Logbucheintrag 14: Beweislast

„Jetzt lass es doch einmal gut sein!“, bittet Maude ihre Schwiegermutter und diese Aufforderung macht Babette unendlich wütend. „Ich glaube nicht, dass die beiden Männer Satanisten sind!“, ergänzt Maude eindringlich.

Aufgebracht entgegnet Babette: „Aber wenn ich es dir doch sage! Die haben uns alle mit ihren Gartenzwergen verhext. Sie haben Lunte gerochen, dass ich nicht zögern werde, den Gartenzwergen den Garaus zu machen, und deshalb haben sie die Kriebel weggeräumt.

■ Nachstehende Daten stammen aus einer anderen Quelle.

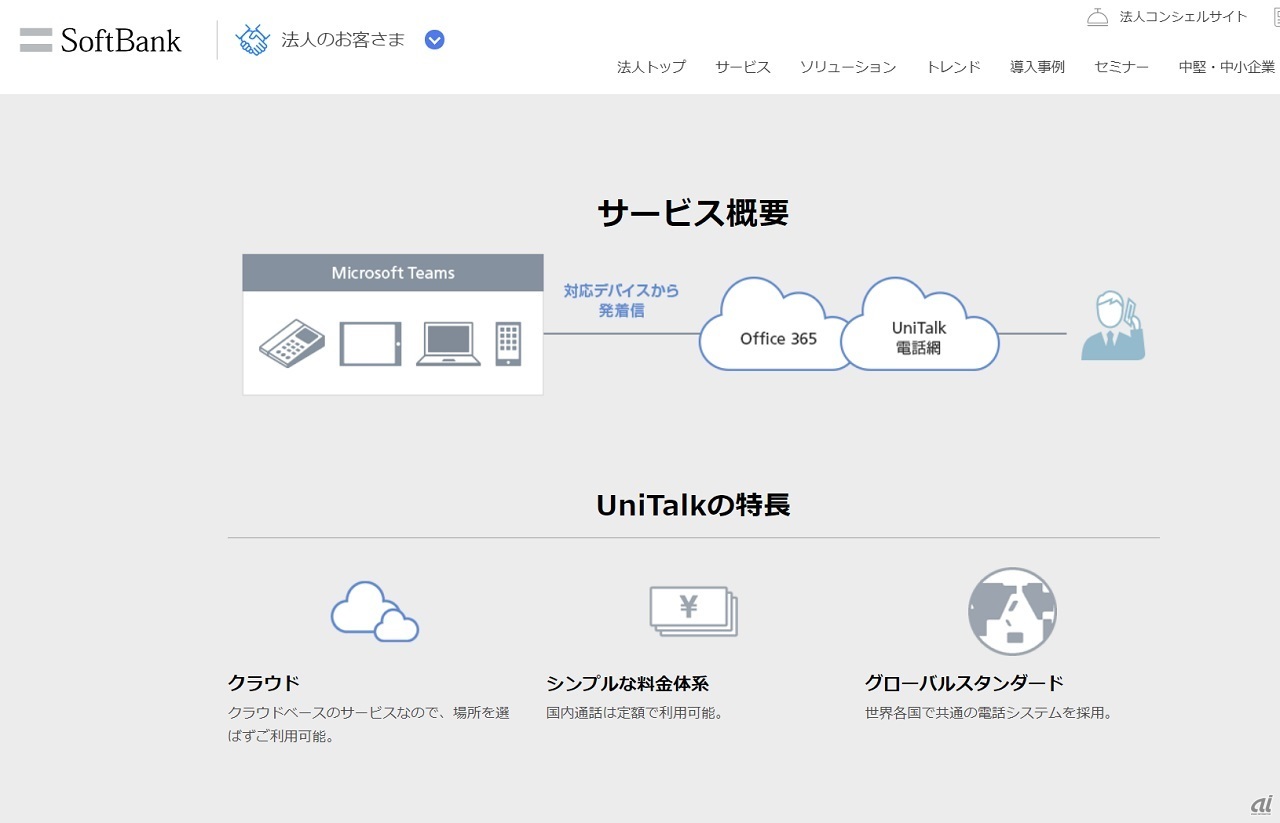The image size is (1280, 823).
Task: Open the 法人コンシェルサイト link
Action: click(1183, 17)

Nur durch mein stringentes Verhalten konnte ich die Nachbarschaft vor Schlimmerem bewahren!“ „Jetzt reg dich doch nicht so auf!“

„Ich rege mich überhaupt nicht auf! Wie kannst du es wagen, zu denken, dass ich mich aufrege?“, schreit Babette.

Dabei hätte der Tag so schön werden können ... Es ist ein warmer Spätsommertag und Babettes Sohn Walter ist mit seiner Frau Maude zum gemütlichen Brunch auf Babettes Terrasse geladen. Unglücklicherweise konnte Enkel Nik, der mittlerweile dreizehn Jahre alt ist, nicht mitkommen, da er seine Matchbox-Autos verloren hat und danach suchen muss. Aber vielleicht ist das auch besser so, denn die sich gerade entzündende Diskussion ist nicht für zarte Kinderohren bestimmt.

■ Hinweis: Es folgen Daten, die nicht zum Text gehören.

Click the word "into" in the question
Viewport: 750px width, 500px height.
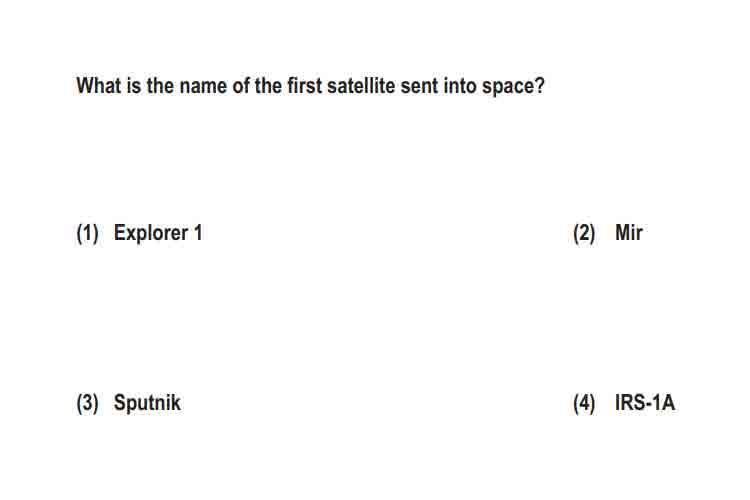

Gebannt schauen die Anwesenden von Babettes Terrasse auf das schräg gegenüberliegende Haus der beiden Männer in Schwarz, die Babette für Satanisten hält. Sie wartet schon länger darauf, dass sich die Teufelsanbeter verraten werden. Das tun sie aber gerade nicht und so schaufelt sich Babette voller Frust Kirschmarmelade auf ihr Croissant, das Maude von ihrem Lieblings-Bistrobäcker mitgebracht hat. Eigentlich wollte Babette Aufbackbrötchen anbieten – die günstigste Option –, jedoch wandte Maude ein, dass sie lieber Backwerk von einem Handwerksbäcker essen möchte. So ist Babette nun genötigt, ein Croissant nach dem anderen zu verdrücken.

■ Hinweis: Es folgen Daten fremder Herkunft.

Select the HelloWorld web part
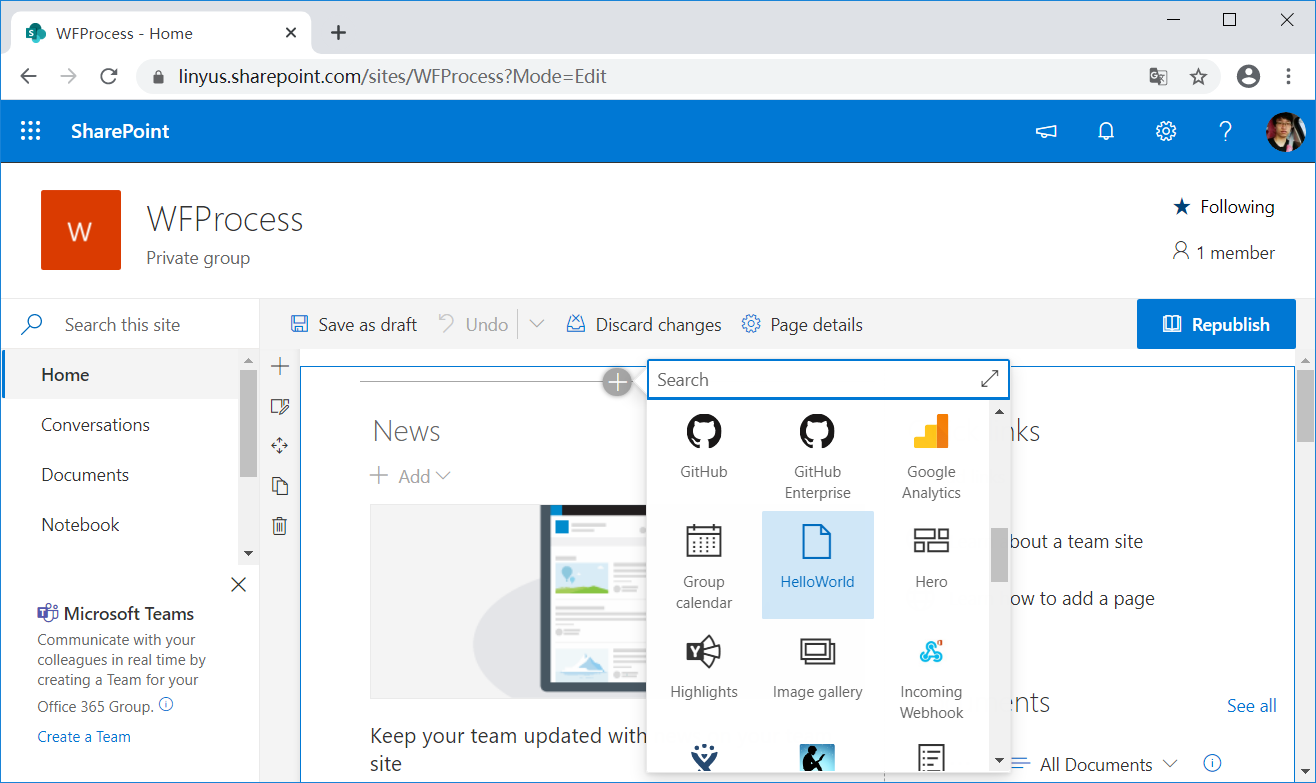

Das Einzige, das dieses fremdländische Gebäck erträglich macht, ist die Marmelade, die sie von ihrem lieben Nachbarn Waldemar geschenkt bekommen hat. Aus ebendiesem Grund darf auch kein anderer davon essen, denn Babette kann nicht glauben, dass Waldemar es gutheißen würde, wenn sie seine Marmelade einfach so anderen Leuten verabreichen würde.